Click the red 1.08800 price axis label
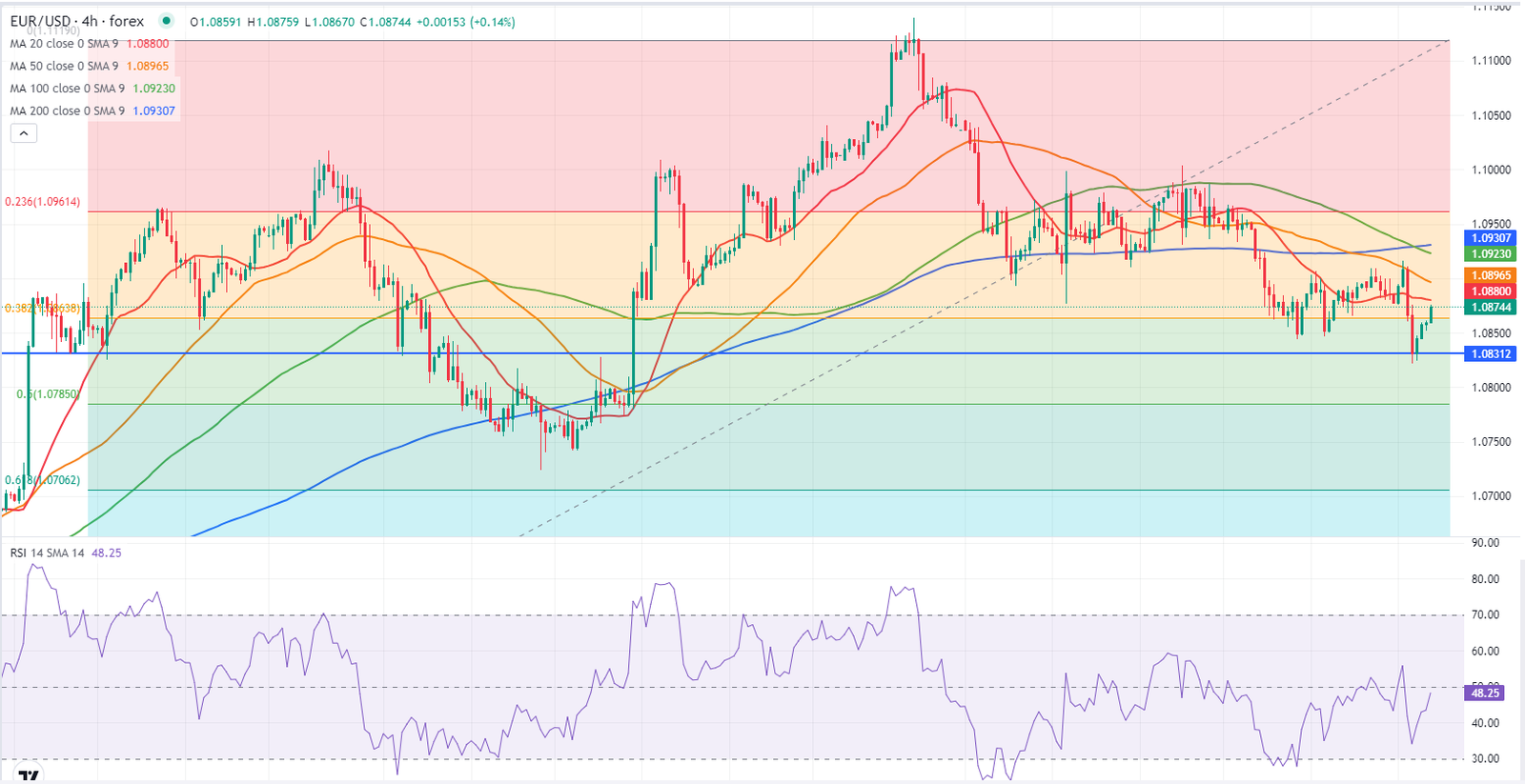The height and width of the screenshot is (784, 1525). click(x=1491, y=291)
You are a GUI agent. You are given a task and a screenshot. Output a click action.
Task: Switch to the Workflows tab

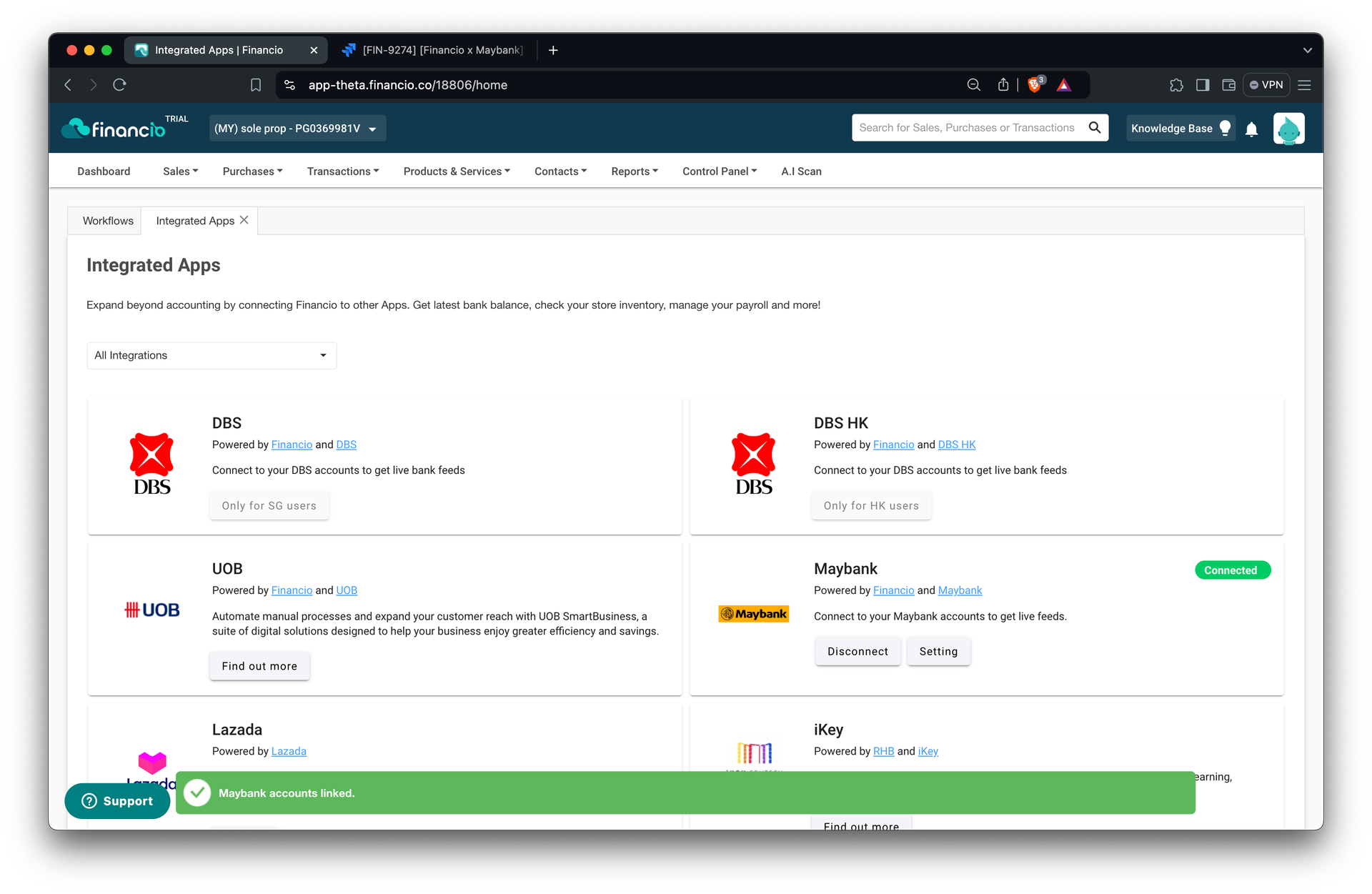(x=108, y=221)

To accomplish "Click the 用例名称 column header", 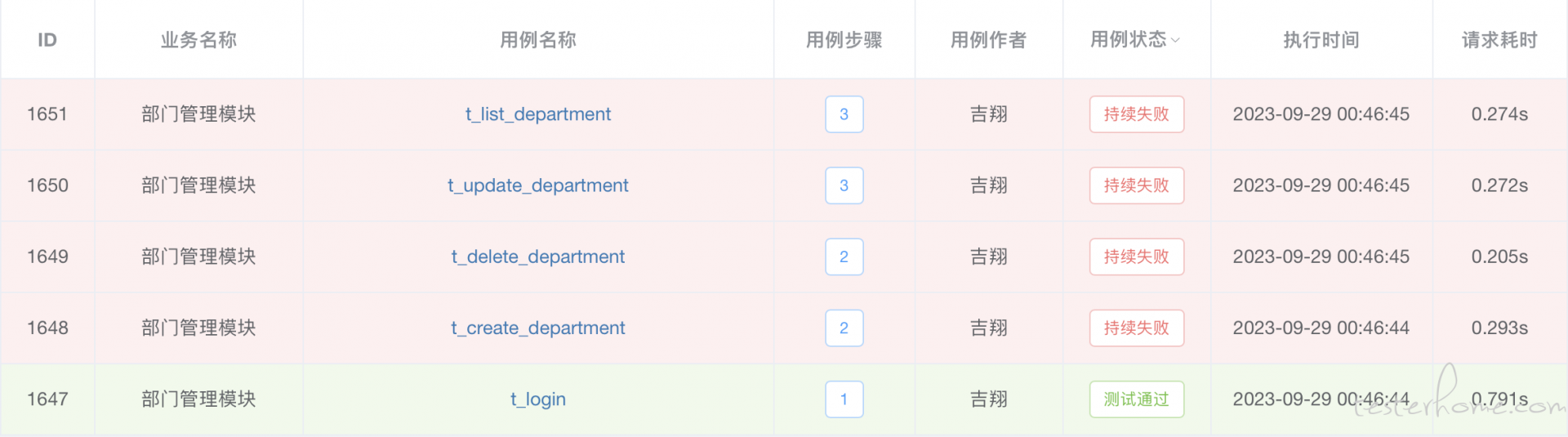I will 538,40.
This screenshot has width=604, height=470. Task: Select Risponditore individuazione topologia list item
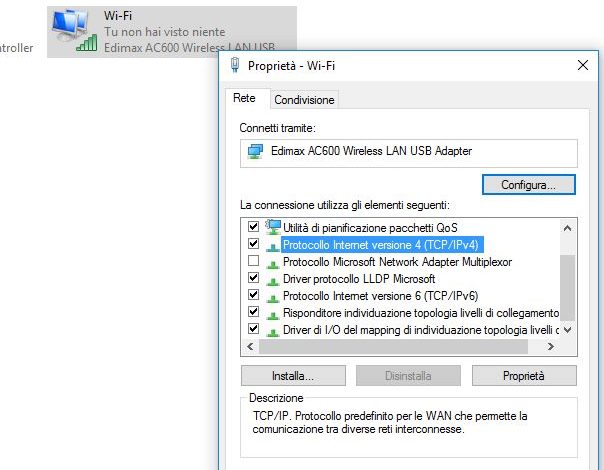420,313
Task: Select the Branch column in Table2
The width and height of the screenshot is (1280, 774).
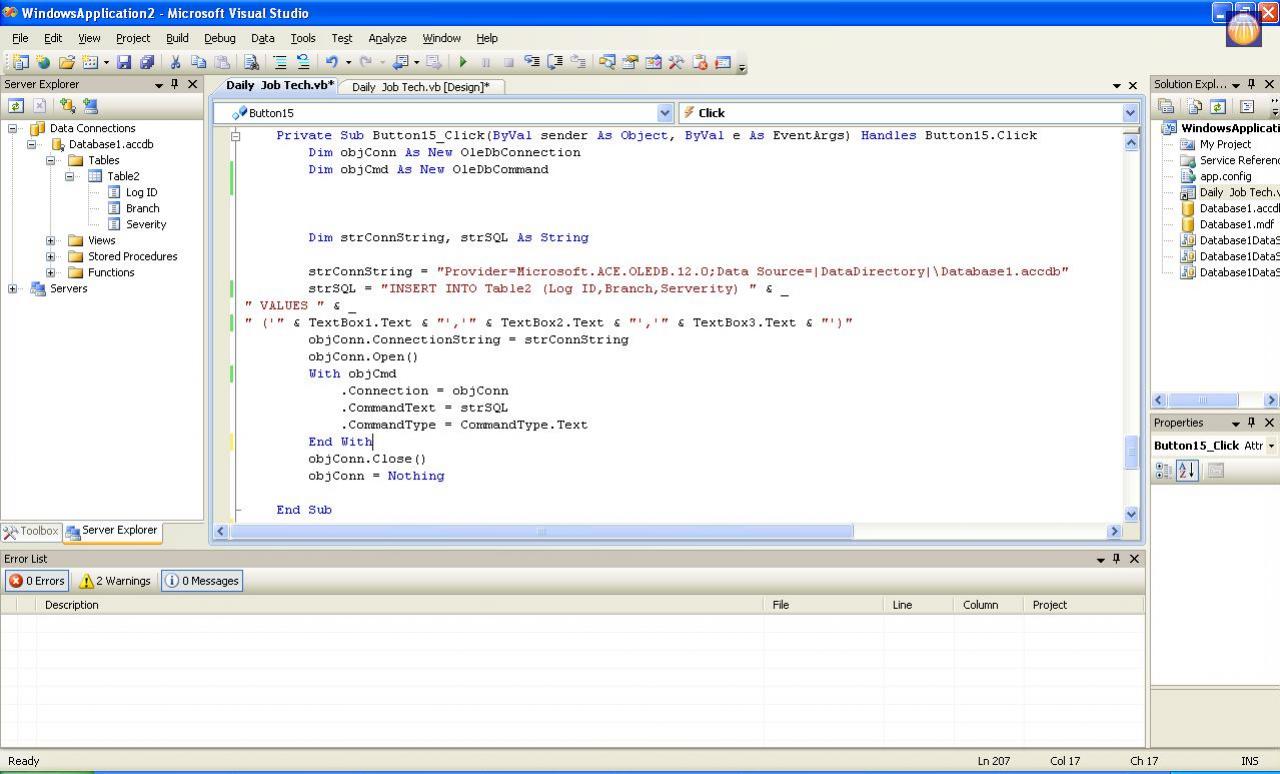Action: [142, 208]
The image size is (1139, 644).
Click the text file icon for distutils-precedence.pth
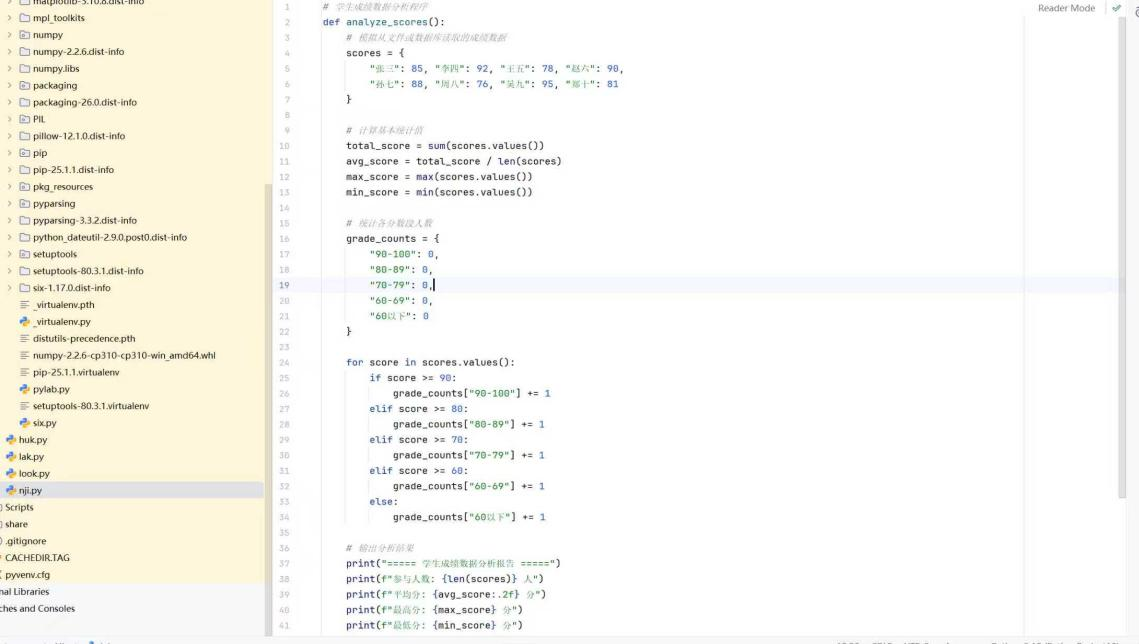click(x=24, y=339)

____________

# [Work to complete]
Give back exactly the lines from the line with "The width and" through the final line of the entries above, and keep pictures out of the copy.

# [Answer]
The width and height of the screenshot is (1280, 774).
Action: [142, 208]
The image size is (1139, 644).
Click the text file icon for distutils-precedence.pth
click(x=24, y=339)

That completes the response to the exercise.